E veniamo adesso al libro, che ho letto in inglese “Ghost Train to the Eastern Star”, di Paul Theroux. È un libro di viaggio. In un’estate, quella del 2020, in cui viaggio è quasi sinonimo di miraggio, mi sembra una scelta adatta: almeno proviamo a viaggiare con le ali della fantasia.

Paul Theroux deve la sua fama a un primo libro – The Great Railway Bazaar – che descrive un suo viaggio in treno da Londra a Tokyo e ritorno, nel 1975, passando per mille paesi e regioni, terminando con una lunghissima cavalcata sulla leggendaria Transiberiana. Il libro di oggi vede Theroux alle prese con lo stesso viaggio una trentina di anni dopo, sempre in treno tranne una breve tratta in aereo per evitare paesi a rischio di guerra civile.

Personalmente i libri di viaggi mi piacciono – ve ne accorgerete col tempo – e Theroux ha la rara abilità di descrivere i luoghi grazie alle conversazioni con la gente del posto: autisti, insegnanti, professori universitari, capitreno, altri viaggiatori e, soprattutto in questo libro, altri scrittori. Questi incontri, secondo me, già da soli valgono il libro. A Istanbul incontra Orhan Pamuk. In Sri Lanka riesce a farsi ricevere da Arthur C. Clarke – sì, quello di “2001: Odissea nello spazio”. Haruki Murakami lo accompagna in Giappone. A Nara, sempre in Giappone, Theroux ha come guida d’eccezione Pico Iyer, un altro scrittore di viaggi che prima o poi dovrò conoscere meglio. Theroux adesso è uno scrittore e un personaggio ben affermato, si muove con molta più rilassatezza e la scrittura denota meno ansietà, preoccupazioni e perplessità rispetto al Theroux di 30 anni prima. In altre parole, si percepisce che non è assillato dal pensiero fisso di dover portare a casa la pagnotta, e si gode di più il viaggio… e continua a nutrire un sano e motivato odio per Singapore!
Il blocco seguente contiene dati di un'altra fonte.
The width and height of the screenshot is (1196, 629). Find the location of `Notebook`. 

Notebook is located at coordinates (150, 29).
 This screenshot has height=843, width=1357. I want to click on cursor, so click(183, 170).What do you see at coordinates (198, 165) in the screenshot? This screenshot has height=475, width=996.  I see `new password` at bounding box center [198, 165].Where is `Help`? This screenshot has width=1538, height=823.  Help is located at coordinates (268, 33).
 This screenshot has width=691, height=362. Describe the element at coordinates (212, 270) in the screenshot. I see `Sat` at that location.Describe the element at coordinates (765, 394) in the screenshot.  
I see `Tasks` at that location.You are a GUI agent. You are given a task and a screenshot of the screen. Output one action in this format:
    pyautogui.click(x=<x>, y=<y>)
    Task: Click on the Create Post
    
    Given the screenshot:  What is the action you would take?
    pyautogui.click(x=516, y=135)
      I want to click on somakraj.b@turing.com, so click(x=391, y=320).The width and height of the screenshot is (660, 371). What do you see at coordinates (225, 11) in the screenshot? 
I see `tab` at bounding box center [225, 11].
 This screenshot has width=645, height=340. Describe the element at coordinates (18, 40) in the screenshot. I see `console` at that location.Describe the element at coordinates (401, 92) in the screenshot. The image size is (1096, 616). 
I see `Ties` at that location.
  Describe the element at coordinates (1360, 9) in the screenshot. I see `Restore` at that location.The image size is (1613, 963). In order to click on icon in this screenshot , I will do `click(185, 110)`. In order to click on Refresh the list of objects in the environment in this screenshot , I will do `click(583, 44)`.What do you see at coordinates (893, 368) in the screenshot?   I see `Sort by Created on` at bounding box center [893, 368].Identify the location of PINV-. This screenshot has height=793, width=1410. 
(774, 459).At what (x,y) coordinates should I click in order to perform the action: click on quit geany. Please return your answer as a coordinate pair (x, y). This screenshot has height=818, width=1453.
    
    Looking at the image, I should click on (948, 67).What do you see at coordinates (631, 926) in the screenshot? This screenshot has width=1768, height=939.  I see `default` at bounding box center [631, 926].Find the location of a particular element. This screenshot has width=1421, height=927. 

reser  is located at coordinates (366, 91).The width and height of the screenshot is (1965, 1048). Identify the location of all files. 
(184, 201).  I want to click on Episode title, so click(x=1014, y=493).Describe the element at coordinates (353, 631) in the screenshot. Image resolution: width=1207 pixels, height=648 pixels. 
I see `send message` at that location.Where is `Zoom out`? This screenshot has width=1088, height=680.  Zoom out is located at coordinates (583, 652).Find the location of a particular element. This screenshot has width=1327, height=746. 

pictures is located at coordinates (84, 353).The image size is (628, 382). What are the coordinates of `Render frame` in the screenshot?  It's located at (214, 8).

Eppure, verso l’inizio del libro, Theroux sottolinea che per la tratta da Londra a Istanbul non vuole viaggiare con l’Orient Express. Non si tratta solo di prezzo del biglietto, ma un viaggio coccolato da lussi e agi non consente al viaggiatore di osservare, capire e sentire i luoghi che attraversa. Per questo lo apprezzo, è una questione di onestà verso noi lettori.

Un episodio che mi è piaciuto particolarmente è il ritorno allo stesso hotel in cui era stato anni prima a Pyin Oo Lwin (prima chiamata Maymyo) in Myanmar, il Candacraig, con i figli del proprietario immortalato nel primo libro che lo riconoscono e lo invitano per una serata insieme. Per Theroux è una specie di tregua dal ritmo serrato del viaggio e per noi lettori è facile immedesimarsi nella situazione. È sicuramente capitato a tutti: a volte un singolo episodio, qualche attimo passato insieme o un’emozione condivisa riescono a stabilire dei legami profondi e duraturi… e dopo tanti anni basta davvero poco per ritrovare la confidenza e l’intimità dei tempi passati. Theroux si sofferma sull’incontro, si percepisce chiaramente che è contento, soddisfatto, si sente come a casa anche se a migliaia di chilometri di distanza.

Per concludere, un libro da leggere per viaggiare attraverso luoghi, culture, paesaggi e città accompagnati dalle sagaci considerazioni di un osservatore attento e acuto. Io ho letto la versione in formato elettronico, consiglio di avere a portata di mano un atlante o almeno Google Maps aperto per seguire il percorso e riuscire ad apprezzare di più i commenti e le osservazioni di Theroux.